One disease everyone needs to be concerned about is heart disease, the number one cause of mortality in Western countries. Most people think of heart disease as being a disease primarily of men. Far from it. Men have a greater incidence of heart disease, but women play “catch up” after menopause when their heart disease risk rises rapidly.
To make matters worse, heart disease symptoms are often more subtle in women than they are in men. Women frequently don’t have the classic symptoms of chest pain and shortness of breath we associated with heart disease. Instead, they may experience vague symptoms like “indigestion,” dizziness or fatigue. These symptoms are likely to be ignored or blamed on other causes.
The best “cure” for heart disease is prevention. As you might expect, diet plays a powerful role in heart disease prevention. Research shows a diet rich in plant-based foods offers heart-protective benefits. Considering the many benefits of plant foods, this isn’t surprising. Read on and discover 5 ways adding more plant-based items to the dinner table offers protection against coronary artery disease.
Better Endothelial Function
Endothelial function is the ability of blood vessels to “relax” and allow oxygen-rich blood to flow more easily.
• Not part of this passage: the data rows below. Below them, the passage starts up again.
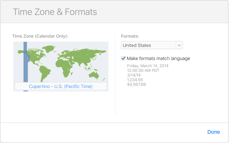Click the dropdown chevron in Formats box

[x=179, y=45]
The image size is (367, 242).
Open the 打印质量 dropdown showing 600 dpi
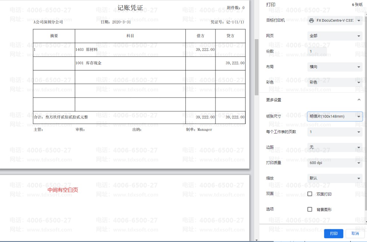click(335, 163)
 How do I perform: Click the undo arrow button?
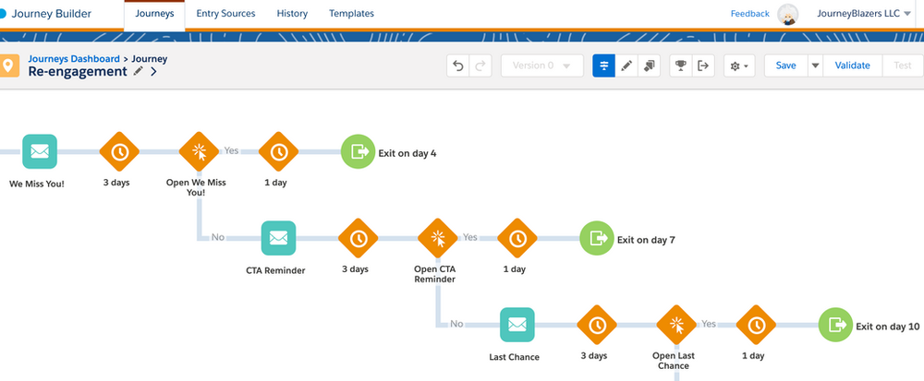click(457, 65)
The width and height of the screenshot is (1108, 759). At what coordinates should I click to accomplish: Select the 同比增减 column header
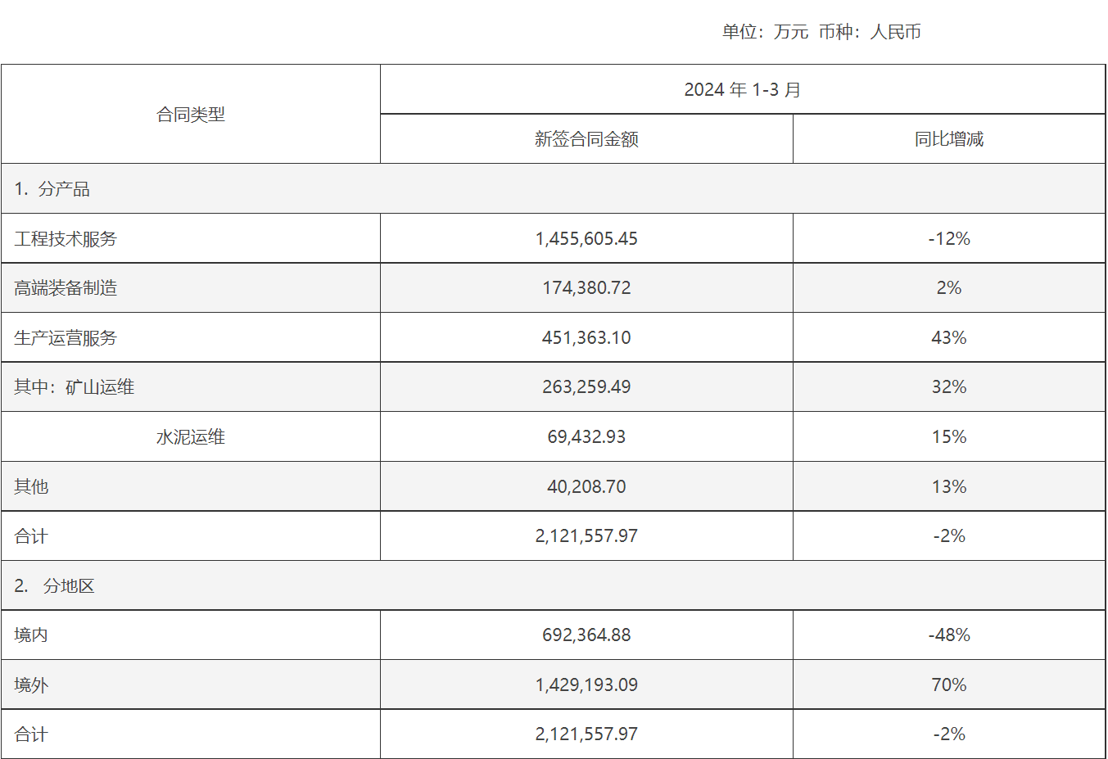coord(948,139)
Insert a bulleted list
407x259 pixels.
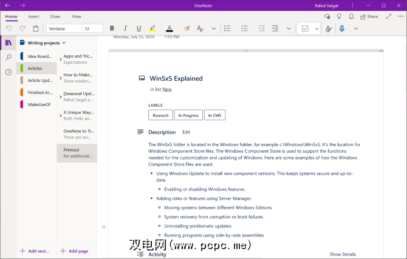point(227,29)
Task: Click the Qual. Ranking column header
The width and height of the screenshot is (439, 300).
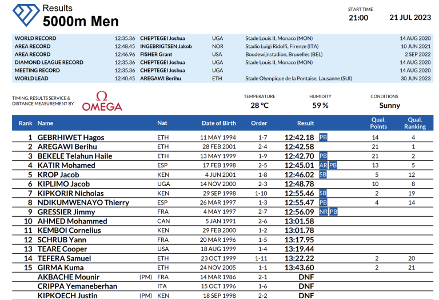Action: [x=414, y=123]
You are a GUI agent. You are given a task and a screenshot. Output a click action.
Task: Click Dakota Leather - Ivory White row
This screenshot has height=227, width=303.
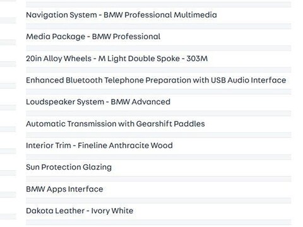[x=80, y=211]
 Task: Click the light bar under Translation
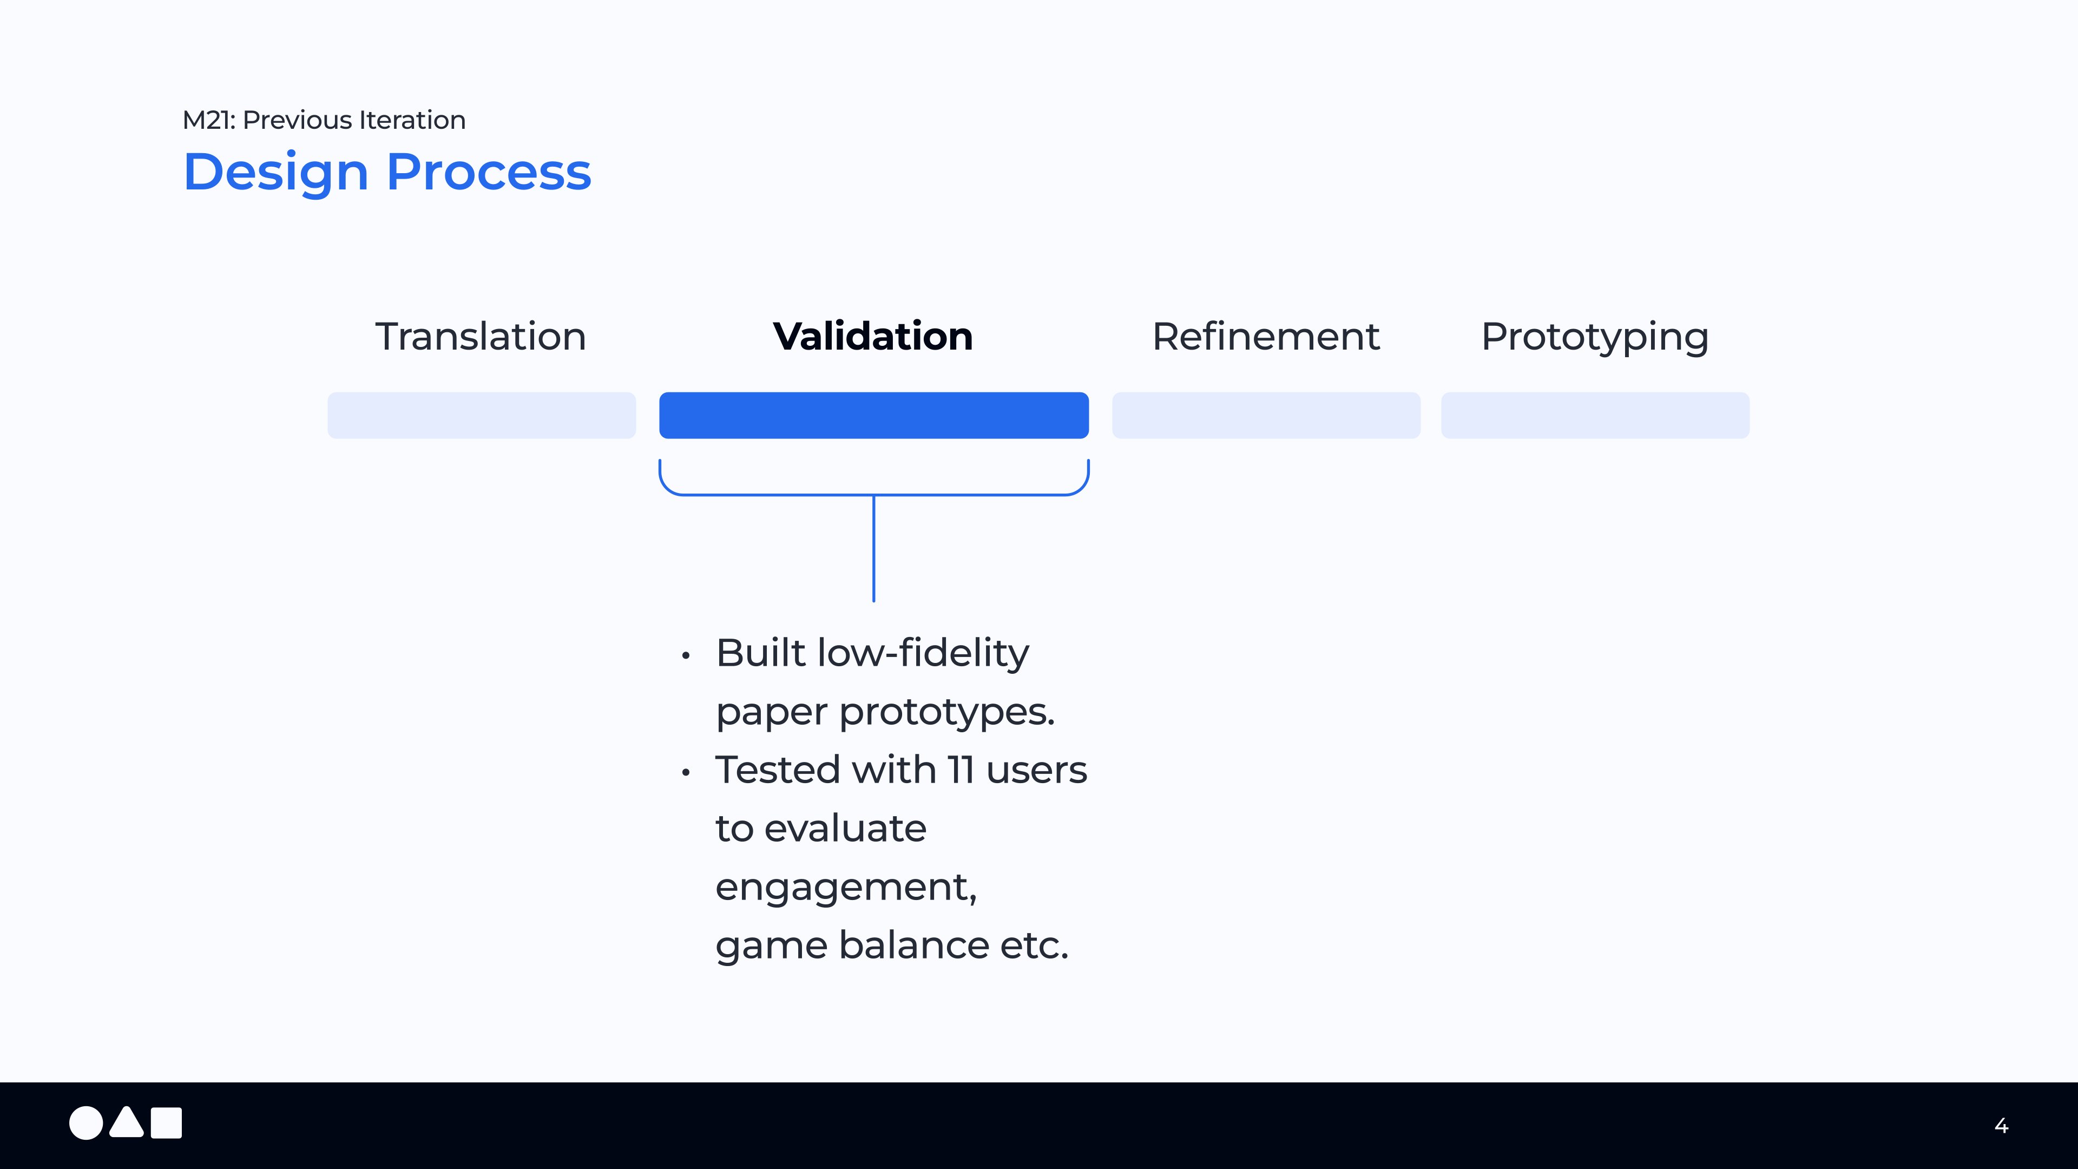point(482,415)
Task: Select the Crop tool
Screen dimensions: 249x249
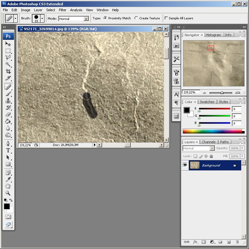Action: [x=8, y=71]
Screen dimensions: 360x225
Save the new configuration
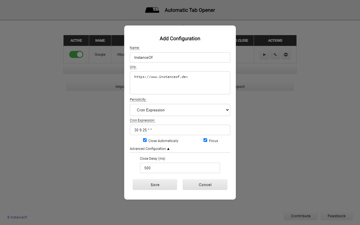(x=155, y=185)

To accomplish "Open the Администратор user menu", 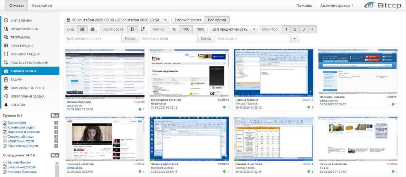I will pos(337,5).
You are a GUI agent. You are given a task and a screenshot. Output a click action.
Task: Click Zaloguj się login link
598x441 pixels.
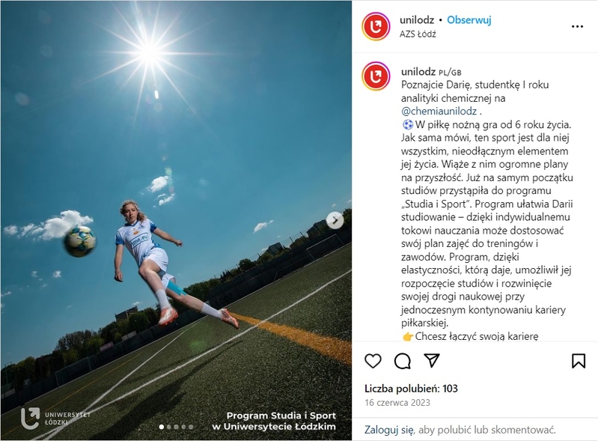click(x=388, y=430)
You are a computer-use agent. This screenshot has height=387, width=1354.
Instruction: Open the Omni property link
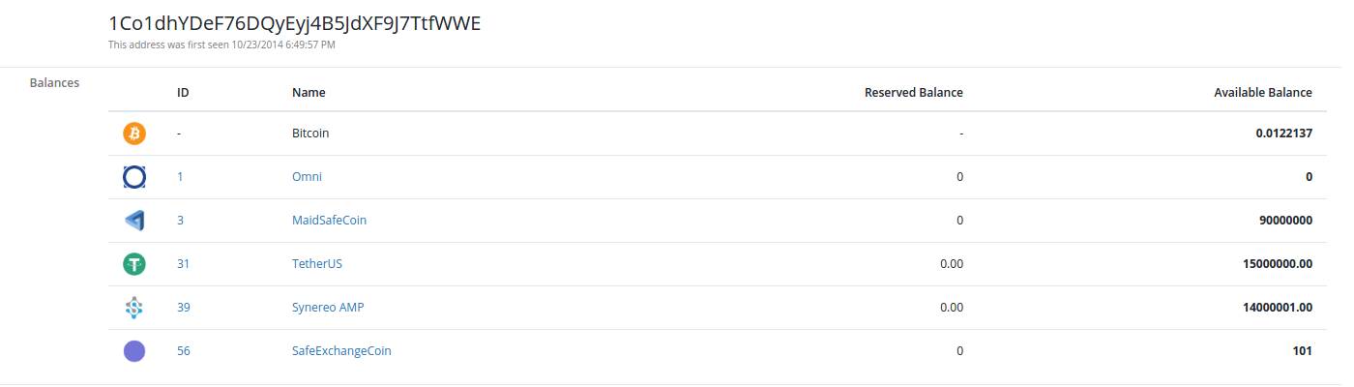coord(307,177)
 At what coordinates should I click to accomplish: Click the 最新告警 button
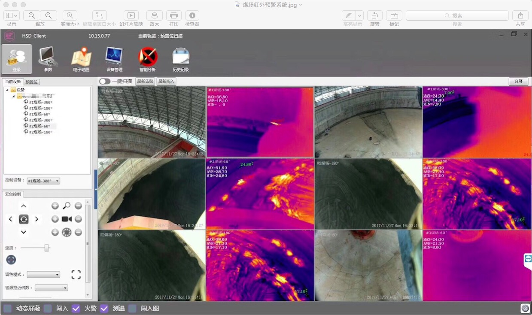[145, 81]
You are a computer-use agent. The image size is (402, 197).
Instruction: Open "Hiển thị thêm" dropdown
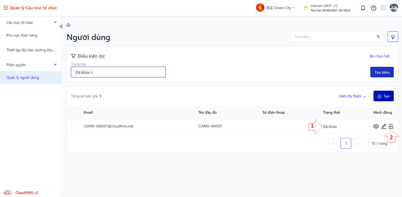point(352,96)
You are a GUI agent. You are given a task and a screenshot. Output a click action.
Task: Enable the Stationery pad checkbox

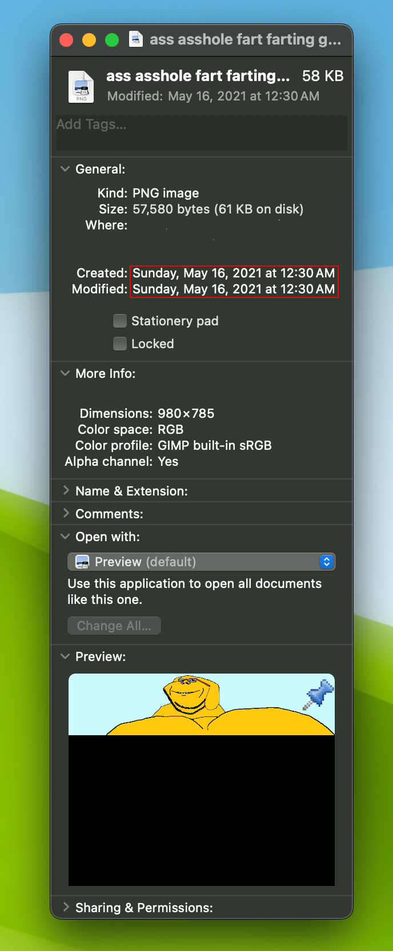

When blood vessels are too rigid or stiff, they don’t open or dilate as much they should. Poor endothelial function has been linked with a greater risk for coronary artery disease. How do plant-based foods help? Green, leafy vegetables increase the production of a chemical called nitric oxide. Nitric oxide improves endothelial function by giving the walls of blood vessels the “push” they need to open wider.
Fruits and vegetables of all types are also rich in potassium. Potassium is a mineral and electrolyte that helps with blood pressure control. As you know, high blood pressure is a risk factor for heart disease. Fortunately, potassium is abundant in many fruits and vegetables. You often hear that bananas are the best source of potassium but there are even better sources. For example, sweet potatoes, white beans, avocados, and spinach have more potassium per serving than bananas. Get your potassium by eating a rainbow of fruits and vegetables.
Nuts: Another Plant-Based Food with Heart Health Benefits
Nuts are a plant-based food consistently shown to lower the risk of heart disease AND overall mortality. People who munch on nuts frequently enjoy the heart health benefits this crunchy food offers. Some studies show as much as a 50% reduction in heart disease among people who eat nuts a few times a week. Aim for about an ounce of nuts a day.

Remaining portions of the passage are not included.